Bush used a news conference here to address head-on the widespread suspicion that the United States plans to establish military bases in Africa as it expands its strategic role on the continent. And for the first time, he suggested that he might consider dropping a requirement that one-third of AIDS prevention dollars be spent on abstinence programs, but only if he was convinced the approach was not working.
"I know there's rumors in Ghana, 'All Bush is coming to do is to try to convince you to put a big military base here,' " Bush said at a news conference with President John Kufuor of Ghana. "That's baloney. As they say in Texas, that's bull."
The suspicion grows out of the Bush administration's plan to establish Africom, a command headquarters that the Pentagon says would involve only operational and planning offices to help train African troops.
Even so, there is broad concern in countries like Ghana, where memories of colonial rule are still fresh, that the United States wants to use the command as the first step toward putting American troops on the continent, possibly in a move to gain access to African oil or counter the growing influence of China.
Only Liberia, which Bush intends to visit on Thursday, has expressed interest in playing host to the Africom headquarters, but the Pentagon says for now, the headquarters will remain in Stuttgart. Still, Bush said: "That doesn't mean we won't develop some kind of office here in Africa. We haven't made our minds up."
Also Wednesday, for the first time on the trip, Bush faced tough questioning from an African reporter about his administration's requirement that one-third of the AIDS initiative's prevention funds be spent on programs promoting abstinence.
The independent Institute of Medicine has said that the abstinence requirement is hindering prevention efforts, and Democrats in the U.S. Congress, who are debating reauthorization of the five-year initiative, want it dropped.
Bush's questioner on Wednesday told the president that the requirement was not realistic, because "multiple sexual relationships or partner relationships is the reality" in African societies, "though it's not spoken of in public."
Bush, as he has in the past, defended the requirement. But then he went a step further: "I monitor the results. And if it looks like it's not working, then we'll change. But thus far I can report, at least to our citizens, that the program has been unbelievably effective. And we're going to stay at it."

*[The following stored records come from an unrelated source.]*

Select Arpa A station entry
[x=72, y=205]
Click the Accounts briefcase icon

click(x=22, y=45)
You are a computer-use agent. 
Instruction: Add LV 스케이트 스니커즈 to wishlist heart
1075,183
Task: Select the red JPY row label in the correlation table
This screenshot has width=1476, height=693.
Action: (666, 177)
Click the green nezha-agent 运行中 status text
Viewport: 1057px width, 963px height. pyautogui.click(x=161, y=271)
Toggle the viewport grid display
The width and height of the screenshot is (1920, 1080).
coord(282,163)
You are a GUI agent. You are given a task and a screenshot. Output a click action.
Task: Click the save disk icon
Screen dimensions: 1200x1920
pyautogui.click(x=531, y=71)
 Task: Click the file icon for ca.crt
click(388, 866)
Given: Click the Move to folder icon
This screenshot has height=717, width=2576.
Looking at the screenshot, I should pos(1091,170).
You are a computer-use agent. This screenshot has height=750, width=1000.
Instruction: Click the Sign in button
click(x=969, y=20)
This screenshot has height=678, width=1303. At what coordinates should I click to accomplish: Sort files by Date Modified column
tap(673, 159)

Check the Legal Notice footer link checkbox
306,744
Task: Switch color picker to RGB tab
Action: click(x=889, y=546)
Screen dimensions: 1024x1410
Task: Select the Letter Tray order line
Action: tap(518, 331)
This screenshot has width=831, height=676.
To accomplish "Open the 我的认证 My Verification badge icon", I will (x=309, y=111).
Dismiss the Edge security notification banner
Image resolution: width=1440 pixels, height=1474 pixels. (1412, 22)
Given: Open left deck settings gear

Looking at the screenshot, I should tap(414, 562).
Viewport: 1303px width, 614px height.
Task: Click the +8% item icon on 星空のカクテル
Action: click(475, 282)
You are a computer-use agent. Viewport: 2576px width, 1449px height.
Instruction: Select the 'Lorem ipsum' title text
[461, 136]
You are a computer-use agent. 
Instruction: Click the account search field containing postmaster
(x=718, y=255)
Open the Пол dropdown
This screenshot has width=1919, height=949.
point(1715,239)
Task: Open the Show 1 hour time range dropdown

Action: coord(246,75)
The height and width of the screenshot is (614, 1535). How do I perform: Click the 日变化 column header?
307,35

The prevalence of HIV is relatively low in Ghana when compared with the rest of sub-Saharan Africa; Kufuor said the infection rate dropped from 2.6 percent in 2006 to 2.2 percent last year. And while Ghana receives AIDS assistance from an international fund to combat the disease, it is not one of the so-called Pepfar focus countries, which receive extensive financing from the President's Emergency Plan for AIDS Relief, known by the acronym Pepfar.
Ghana was the fourth stop on Bush's five-country tour of Africa, which the administration has used to promote American foreign and humanitarian assistance, his Bush's programs to combat AIDS and malaria.
Bush has been handing out assistance packages all week, and Wednesday was no exception. With Kufuor by his side, Bush announced he would make available $350 million over five years to provide treatment for tropical diseases such as river blindness, hookworm and schistosomiasis, also known as snail fever. Many health experts say such tropical diseases have been neglected amid the focus on AIDS and malaria.
In case Americans were losing interest in Bush's Africa visit, the administration added some star power Wednesday. Jordin Sparks, the winner last year of the "American Idol" contest, who sang the national anthem when Bush and his wife, Laura, visited the U.S. Embassy here.
"American Idol" has been active in raising money for humanitarian causes in Africa, and Sparks was in Ghana promoting the charity Malaria No More, which was created at a White House meeting on malaria in December 2006.